**Records from a data source:**
** begin **

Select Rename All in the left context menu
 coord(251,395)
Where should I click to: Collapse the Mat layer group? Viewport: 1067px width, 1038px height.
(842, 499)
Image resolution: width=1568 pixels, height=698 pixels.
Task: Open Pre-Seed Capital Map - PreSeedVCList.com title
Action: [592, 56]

** end **

**What is expected:** Copy out every line of the records above word for word.

**Right answer:**
Select Rename All in the left context menu
 coord(251,395)
Where should I click to: Collapse the Mat layer group? Viewport: 1067px width, 1038px height.
(842, 499)
Image resolution: width=1568 pixels, height=698 pixels.
Task: Open Pre-Seed Capital Map - PreSeedVCList.com title
Action: [592, 56]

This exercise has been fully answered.